▶

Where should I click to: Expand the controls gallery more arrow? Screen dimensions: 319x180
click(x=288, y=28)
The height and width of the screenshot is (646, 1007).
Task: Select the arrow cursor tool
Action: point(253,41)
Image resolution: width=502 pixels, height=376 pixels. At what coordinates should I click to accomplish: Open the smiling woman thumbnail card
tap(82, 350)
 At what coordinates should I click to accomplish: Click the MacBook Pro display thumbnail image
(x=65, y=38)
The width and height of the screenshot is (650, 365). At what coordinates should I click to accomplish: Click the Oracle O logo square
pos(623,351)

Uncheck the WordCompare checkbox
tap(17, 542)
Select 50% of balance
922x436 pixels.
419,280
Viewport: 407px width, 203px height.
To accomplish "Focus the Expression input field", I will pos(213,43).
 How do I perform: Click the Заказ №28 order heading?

◀
▶

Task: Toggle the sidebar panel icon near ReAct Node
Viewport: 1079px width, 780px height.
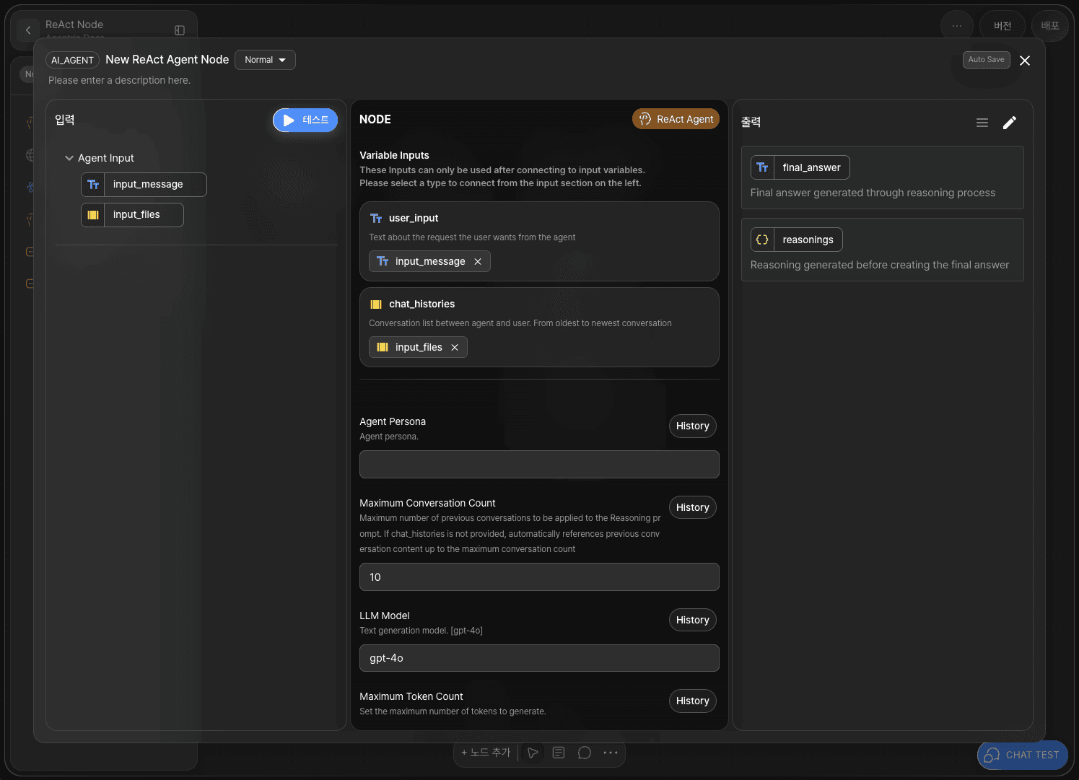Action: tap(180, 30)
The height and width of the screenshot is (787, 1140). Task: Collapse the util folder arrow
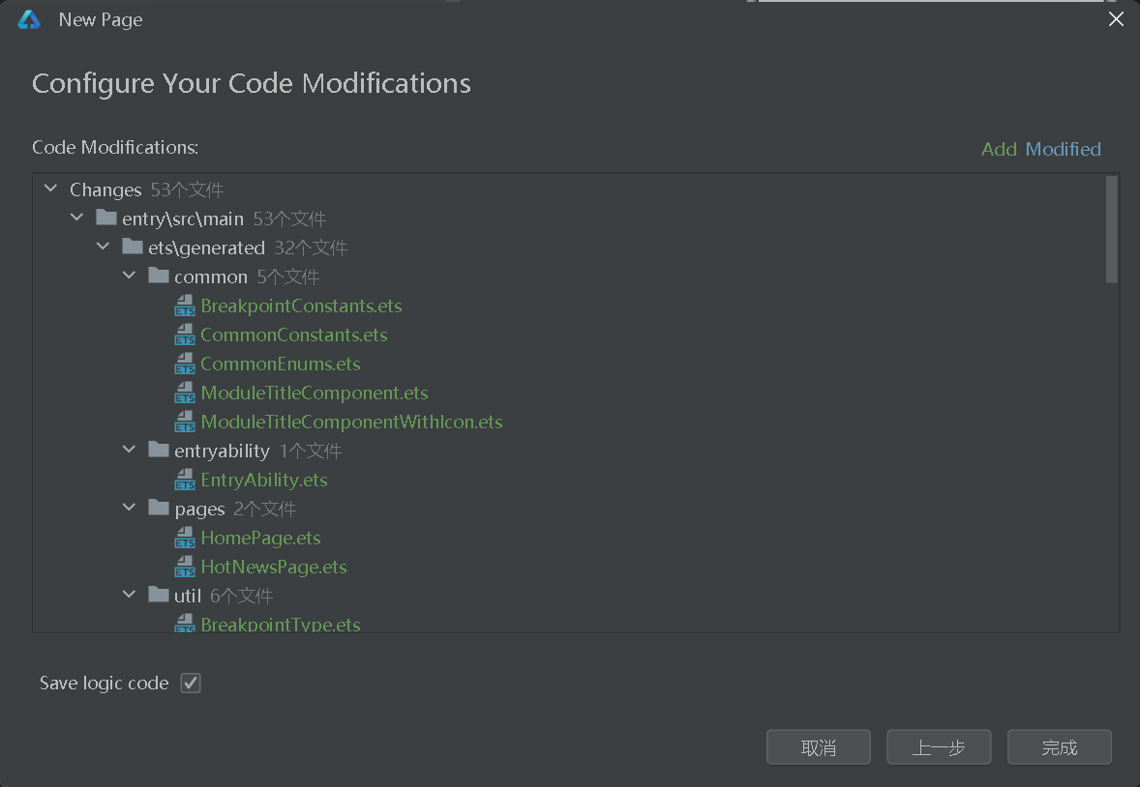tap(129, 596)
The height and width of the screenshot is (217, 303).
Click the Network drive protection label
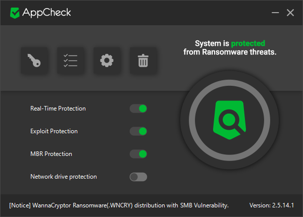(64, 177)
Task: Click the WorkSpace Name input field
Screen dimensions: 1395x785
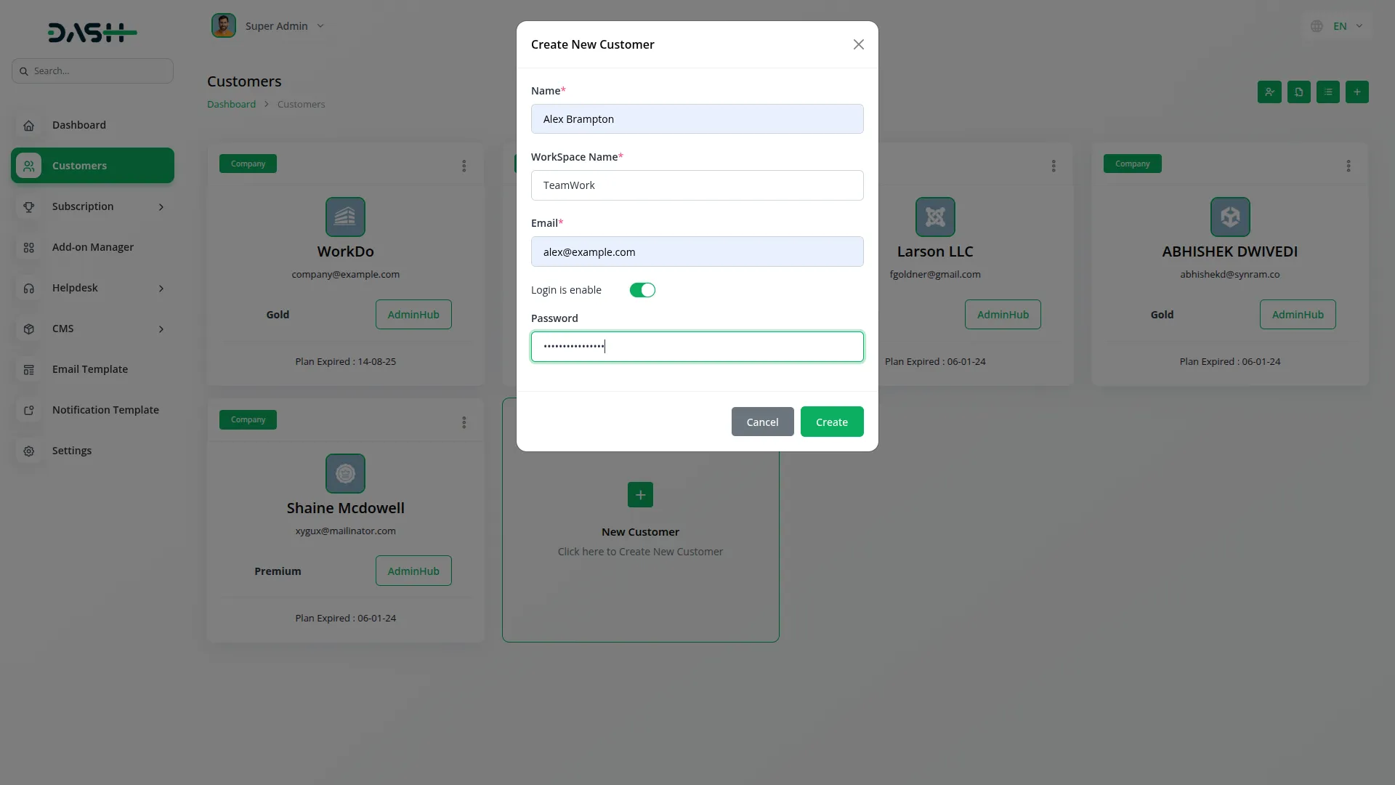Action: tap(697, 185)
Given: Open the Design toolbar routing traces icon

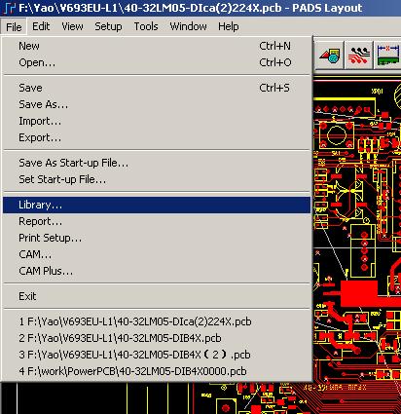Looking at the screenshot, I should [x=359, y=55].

◀

▶ [Written task]:
Starting with the line containing "Image resolution: width=502" and going on through the line containing "How do I perform: Click", reproduce those items with "thumbnail" swapped for "preview" and everything else left unchanged.

▶ [Exercise output]:
Image resolution: width=502 pixels, height=376 pixels. At what coordinates should I click to accomplish: Open the smiling woman preview card
tap(82, 350)
 At what coordinates should I click to accomplish: Click the MacBook Pro display preview image
(x=65, y=38)
The width and height of the screenshot is (650, 365). At what coordinates should I click to accomplish: Click the Oracle O logo square
pos(623,351)

Uncheck the WordCompare checkbox
tap(17, 542)
Select 50% of balance
922x436 pixels.
419,280
Viewport: 407px width, 203px height.
To accomplish "Focus the Expression input field", I will pos(213,43).
 How do I perform: Click the Заказ №28 order heading?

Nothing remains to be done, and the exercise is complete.